Indianapolis, IN — The state of Indiana has declared a state of emergency after a recent outbreak of HIV has infected more than 80 people. All of the cases are in Scott County (southeastern Indiana), and have been linked to, not promiscuous sex, but intravenous opiate drug use. Normally, the county, which has a population of just 24,100, has just about five new HIV cases a year.
Pence released a statement saying: “Scott County is facing an epidemic of HIV, but this is not a Scott County problem; this is an Indiana problem.

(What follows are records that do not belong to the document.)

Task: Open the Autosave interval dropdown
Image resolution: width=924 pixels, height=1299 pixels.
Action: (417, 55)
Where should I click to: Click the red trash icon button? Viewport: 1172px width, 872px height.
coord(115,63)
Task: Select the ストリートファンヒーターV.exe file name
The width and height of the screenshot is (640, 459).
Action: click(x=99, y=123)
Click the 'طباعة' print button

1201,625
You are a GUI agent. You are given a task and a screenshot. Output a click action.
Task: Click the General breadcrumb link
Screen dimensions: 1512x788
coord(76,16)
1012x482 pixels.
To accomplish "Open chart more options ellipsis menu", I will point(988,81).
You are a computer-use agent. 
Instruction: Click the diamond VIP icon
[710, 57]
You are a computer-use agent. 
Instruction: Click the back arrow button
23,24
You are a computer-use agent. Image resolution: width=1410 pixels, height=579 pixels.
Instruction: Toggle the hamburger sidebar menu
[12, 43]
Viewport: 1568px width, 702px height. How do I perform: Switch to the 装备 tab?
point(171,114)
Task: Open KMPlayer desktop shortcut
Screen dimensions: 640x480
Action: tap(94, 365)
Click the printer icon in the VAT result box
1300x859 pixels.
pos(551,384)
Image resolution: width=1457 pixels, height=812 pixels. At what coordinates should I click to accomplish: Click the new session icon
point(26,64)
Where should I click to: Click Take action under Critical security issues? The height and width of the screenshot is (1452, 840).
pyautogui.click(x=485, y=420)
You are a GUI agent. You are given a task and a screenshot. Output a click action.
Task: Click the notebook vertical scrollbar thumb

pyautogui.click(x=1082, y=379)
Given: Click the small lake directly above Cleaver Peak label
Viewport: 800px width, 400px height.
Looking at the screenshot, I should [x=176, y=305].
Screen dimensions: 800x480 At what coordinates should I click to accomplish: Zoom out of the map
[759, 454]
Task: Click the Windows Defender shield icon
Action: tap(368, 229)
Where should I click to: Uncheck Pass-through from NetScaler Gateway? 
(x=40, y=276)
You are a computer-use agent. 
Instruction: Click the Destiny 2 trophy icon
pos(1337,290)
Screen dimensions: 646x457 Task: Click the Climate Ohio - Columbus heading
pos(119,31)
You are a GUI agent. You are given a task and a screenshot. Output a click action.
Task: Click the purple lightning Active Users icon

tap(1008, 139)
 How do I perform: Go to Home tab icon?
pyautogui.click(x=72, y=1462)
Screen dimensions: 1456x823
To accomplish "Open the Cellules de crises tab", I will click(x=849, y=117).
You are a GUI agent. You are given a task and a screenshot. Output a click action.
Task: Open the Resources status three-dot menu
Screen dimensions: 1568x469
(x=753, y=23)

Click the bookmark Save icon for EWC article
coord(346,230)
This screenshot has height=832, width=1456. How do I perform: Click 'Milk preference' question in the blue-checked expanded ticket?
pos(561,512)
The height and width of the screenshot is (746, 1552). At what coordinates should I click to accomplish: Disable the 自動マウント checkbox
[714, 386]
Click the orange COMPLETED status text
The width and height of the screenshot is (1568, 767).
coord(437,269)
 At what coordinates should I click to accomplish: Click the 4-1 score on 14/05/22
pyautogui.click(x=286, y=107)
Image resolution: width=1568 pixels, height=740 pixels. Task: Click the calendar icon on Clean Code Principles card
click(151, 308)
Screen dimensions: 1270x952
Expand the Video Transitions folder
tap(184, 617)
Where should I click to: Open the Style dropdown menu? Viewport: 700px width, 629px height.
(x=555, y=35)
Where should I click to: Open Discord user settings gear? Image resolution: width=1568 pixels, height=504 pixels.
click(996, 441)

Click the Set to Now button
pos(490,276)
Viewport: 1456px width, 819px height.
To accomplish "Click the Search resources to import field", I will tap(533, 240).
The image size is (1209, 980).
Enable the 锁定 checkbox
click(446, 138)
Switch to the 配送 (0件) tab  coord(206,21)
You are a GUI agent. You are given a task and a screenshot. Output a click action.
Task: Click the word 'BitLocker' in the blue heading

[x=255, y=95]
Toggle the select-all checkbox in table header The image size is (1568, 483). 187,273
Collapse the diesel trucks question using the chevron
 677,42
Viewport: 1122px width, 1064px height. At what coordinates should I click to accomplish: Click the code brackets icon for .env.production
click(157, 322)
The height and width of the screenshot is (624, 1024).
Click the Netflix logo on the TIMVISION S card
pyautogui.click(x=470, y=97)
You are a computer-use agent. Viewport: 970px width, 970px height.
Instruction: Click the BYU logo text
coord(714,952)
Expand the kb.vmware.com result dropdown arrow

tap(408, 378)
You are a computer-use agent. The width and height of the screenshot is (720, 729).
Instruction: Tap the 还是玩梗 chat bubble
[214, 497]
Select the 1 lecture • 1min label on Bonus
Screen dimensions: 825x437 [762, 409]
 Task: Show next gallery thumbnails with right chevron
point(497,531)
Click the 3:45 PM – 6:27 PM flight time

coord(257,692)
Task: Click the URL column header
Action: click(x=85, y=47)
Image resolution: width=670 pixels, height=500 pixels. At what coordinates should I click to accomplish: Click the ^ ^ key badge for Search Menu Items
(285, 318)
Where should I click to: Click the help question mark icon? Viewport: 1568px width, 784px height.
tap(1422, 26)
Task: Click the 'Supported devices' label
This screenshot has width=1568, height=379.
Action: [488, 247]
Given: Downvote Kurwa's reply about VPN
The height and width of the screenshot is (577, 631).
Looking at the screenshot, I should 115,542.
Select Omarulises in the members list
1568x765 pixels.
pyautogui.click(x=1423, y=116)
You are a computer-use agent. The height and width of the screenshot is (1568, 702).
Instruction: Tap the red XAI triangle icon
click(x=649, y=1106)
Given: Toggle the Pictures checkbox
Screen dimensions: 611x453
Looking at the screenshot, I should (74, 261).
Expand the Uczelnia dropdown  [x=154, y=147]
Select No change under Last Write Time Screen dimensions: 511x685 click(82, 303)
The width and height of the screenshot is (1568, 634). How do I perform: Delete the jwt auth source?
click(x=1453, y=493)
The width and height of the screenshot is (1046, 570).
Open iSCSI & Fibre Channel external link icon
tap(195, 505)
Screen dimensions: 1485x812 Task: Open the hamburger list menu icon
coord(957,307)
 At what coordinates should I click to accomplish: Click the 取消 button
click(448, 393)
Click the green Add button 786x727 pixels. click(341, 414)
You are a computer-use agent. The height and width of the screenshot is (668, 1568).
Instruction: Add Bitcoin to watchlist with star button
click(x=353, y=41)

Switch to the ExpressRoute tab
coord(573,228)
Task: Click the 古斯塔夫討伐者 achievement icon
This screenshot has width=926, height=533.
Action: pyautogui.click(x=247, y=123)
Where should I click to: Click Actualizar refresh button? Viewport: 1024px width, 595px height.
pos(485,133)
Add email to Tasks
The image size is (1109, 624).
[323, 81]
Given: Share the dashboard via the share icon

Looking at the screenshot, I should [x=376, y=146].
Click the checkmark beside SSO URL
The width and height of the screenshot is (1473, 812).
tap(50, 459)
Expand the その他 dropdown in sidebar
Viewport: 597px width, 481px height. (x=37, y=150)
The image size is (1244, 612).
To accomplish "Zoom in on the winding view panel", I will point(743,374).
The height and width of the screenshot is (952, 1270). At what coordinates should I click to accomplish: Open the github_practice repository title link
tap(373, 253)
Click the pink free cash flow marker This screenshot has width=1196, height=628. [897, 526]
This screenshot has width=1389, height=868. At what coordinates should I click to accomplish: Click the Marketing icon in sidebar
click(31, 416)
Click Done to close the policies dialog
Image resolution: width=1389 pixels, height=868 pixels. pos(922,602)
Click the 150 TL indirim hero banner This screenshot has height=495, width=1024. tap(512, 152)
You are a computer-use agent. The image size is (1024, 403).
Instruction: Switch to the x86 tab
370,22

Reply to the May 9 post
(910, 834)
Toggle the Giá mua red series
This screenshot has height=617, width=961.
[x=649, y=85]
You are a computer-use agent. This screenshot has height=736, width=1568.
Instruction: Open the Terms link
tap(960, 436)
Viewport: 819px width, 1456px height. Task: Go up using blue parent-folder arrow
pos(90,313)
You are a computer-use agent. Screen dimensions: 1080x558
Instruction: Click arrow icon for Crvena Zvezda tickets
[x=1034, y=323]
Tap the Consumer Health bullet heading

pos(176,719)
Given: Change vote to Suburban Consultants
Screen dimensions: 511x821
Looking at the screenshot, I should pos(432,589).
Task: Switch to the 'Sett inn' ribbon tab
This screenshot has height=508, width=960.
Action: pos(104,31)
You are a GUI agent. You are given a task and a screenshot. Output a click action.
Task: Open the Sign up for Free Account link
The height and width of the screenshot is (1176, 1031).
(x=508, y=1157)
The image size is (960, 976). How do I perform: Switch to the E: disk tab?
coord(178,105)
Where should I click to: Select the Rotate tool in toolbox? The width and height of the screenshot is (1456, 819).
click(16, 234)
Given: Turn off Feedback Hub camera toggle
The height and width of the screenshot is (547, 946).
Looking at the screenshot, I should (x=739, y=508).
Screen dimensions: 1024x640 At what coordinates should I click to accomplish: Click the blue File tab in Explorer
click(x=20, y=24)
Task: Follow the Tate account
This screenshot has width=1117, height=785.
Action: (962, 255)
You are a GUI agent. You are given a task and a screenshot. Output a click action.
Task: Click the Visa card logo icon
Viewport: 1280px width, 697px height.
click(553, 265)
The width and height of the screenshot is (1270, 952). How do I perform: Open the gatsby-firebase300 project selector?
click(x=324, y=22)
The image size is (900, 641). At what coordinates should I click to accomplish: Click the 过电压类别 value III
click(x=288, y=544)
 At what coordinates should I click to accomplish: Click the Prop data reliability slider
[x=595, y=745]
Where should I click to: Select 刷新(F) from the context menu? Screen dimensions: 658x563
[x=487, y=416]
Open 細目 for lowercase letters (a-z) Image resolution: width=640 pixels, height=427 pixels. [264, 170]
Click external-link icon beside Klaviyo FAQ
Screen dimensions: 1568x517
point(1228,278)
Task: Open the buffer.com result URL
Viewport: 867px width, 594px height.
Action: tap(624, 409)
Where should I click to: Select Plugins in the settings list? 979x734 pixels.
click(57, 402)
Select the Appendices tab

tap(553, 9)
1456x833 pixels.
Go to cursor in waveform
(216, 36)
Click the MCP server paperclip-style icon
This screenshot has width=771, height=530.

The people of Scott County are working hard to address this crisis, and with additional state resources and new tools provided by this emergency declaration, I am confident that together we will stop this HIV outbreak in its tracks.”
Pence also reiterated that the program will be temporary, stating, “I don’t believe effective anti-drug policy involves handing out drug paraphernalia.” This is his response to critics that says the state should keep the needle exchange program open at all times.
He added that he would not consider extending the program if the outbreak continues to get worse.
Meanwhile, Indiana University School of Medicine infectious disease specialist Diane Janowicz, commented, “This is a very large HIV epidemic that we have not seen before, particularly in an underserved rural setting where resources are more limited than in a large urban area, and there are going to be social and economic obstacles that we will have to overcome in order to make sure that we’re providing the best care for these patients.